The walk across the cemetary, up to this church, and back round the glitzy Outremont neighbourhood with the floor heating under its driveways (I sh+t you not), led to the inevitable conversation about parallel universes, time travel, and how human decisions influence endless splits in the course of the universe, creating the past as well as the future (retroactive causality...). Then we walked home down the Lachine canal, tried some guitars in a guitar shop, and had a slap-up meal while watching a few episodes of Lost.

The episode happened to be about a character who has flash visions of the future and tries to influence the course of the planet through his actions. The acting is about as believable as a South American jungle island having polar bears, and the plot seems about as likely as Hollywood funding a decent director through a well-written movie this century. But of course, it echoed our conversation pretty nicely.

Any of your feedback on these questions would be useful to me.

- If physical energy is never lost but transformed, what happens to mental energy when we die? (for instance, the fact that we dream, and our dreams influence our mythology and narratives... surely that doesn't just disappear when after death)

- If particles from parallel universes manifest themselves in our universe (and I think this is the dominant school of thought in astrophysics at the moment), then is it possible for us to inhabit several universes at once, provided we can invent a tool which allows us to observe these shadow particles?

and most importantly:

- When I flew to Canada, I travelled a few microseconds in time, since I was further away from the earth while on the plane, and therefore time passed differently for me than it did for most of you. Does that mean I'm in a different dimension to you?

Just a few thoughts for Sunday morning, to get your brains going, or to get your blood boiling, if you have any real scientific understanding of these issues and can correct my misapprehensions. Please write comments, however abusive, to help me out!

Thursday, November 1, 2007

Pea soup


Now why is it that pea soup tastes so funny? And the smell... All I want is to fill my newly-proclaimed vegetarian belly with something warm, healthy and enjoyable. Why do the makers of pea soup have to do this to me?
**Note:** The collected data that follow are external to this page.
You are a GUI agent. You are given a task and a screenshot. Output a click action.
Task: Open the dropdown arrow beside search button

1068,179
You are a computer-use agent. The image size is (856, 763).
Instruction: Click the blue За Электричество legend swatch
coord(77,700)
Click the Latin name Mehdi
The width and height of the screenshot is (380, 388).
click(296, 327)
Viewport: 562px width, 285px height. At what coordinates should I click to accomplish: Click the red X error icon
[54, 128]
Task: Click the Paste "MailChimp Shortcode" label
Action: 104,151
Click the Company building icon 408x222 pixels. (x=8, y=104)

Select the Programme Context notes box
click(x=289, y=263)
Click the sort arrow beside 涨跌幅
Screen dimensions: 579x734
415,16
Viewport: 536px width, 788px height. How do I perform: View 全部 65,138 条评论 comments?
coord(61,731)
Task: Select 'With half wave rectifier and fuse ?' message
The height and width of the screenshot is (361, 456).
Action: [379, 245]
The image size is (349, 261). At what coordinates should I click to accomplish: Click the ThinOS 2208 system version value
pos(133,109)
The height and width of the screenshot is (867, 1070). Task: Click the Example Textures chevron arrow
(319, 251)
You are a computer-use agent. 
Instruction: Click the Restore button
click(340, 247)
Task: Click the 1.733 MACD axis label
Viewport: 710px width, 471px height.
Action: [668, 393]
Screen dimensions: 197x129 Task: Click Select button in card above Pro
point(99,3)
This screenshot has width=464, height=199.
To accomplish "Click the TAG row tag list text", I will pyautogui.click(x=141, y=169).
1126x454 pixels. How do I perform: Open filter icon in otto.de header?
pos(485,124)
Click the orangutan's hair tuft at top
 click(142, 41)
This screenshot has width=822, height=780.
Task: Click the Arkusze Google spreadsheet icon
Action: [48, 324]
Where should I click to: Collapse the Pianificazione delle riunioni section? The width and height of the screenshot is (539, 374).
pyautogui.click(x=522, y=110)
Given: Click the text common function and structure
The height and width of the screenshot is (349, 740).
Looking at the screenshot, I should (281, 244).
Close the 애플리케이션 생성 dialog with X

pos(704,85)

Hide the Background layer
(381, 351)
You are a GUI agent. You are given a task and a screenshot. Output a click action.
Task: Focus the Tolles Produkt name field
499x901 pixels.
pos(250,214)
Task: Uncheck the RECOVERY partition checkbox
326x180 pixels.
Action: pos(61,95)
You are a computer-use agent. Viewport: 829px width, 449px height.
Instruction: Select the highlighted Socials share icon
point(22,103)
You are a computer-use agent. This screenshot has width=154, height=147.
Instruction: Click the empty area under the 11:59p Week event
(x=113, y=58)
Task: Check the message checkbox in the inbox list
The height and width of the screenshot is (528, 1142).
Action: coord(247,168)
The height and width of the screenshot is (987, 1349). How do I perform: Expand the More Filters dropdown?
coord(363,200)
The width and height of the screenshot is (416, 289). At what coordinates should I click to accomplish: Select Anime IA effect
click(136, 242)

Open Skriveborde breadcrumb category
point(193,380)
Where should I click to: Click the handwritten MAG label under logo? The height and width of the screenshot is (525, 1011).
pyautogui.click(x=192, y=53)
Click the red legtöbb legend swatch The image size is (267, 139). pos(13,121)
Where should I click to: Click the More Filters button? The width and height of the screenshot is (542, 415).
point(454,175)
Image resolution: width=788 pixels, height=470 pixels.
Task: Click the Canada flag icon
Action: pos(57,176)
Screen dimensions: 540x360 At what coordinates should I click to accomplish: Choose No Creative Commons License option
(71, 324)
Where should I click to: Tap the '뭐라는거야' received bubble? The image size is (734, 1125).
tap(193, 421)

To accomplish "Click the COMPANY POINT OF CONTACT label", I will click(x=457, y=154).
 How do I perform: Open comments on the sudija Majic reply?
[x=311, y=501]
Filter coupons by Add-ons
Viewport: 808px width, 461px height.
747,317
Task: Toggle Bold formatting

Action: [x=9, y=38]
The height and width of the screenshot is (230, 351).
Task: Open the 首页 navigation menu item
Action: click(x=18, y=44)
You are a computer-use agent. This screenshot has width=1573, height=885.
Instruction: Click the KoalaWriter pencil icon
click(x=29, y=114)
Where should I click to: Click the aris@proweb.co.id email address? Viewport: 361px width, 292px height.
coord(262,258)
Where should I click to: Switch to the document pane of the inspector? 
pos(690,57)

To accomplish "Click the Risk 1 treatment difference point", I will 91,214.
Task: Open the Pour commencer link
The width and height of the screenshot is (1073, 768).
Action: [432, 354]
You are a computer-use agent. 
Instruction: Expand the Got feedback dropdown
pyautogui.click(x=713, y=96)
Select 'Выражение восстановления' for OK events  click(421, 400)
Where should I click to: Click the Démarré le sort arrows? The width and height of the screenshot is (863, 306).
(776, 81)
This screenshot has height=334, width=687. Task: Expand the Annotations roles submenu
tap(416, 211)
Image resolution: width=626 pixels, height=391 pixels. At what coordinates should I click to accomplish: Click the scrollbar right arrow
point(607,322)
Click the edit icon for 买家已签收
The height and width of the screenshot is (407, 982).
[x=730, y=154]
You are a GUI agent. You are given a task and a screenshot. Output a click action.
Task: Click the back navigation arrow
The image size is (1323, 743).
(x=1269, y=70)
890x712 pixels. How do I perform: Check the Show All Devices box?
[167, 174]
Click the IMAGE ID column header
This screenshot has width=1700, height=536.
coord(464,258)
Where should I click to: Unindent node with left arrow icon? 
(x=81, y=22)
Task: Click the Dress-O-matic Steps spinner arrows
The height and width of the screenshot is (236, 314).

The fridge and the flat stink of whatever horrific products they put in pea soup. OK, so at 1 dollar per can, you can't complain much. But I'm complaining anyway. For the love of God/Allah/Jehovah/Mcdonald's/Buddha please add something artificial and unhealthy which gives the illusion of eating an actual organic substance. As the song says

"Fool me, fool me, go on and fool me"

Give me artificial colouring, artificial taste, artificial anything over the pungent odour of pea soup which currently infests the flat from curtain rod to bed leg.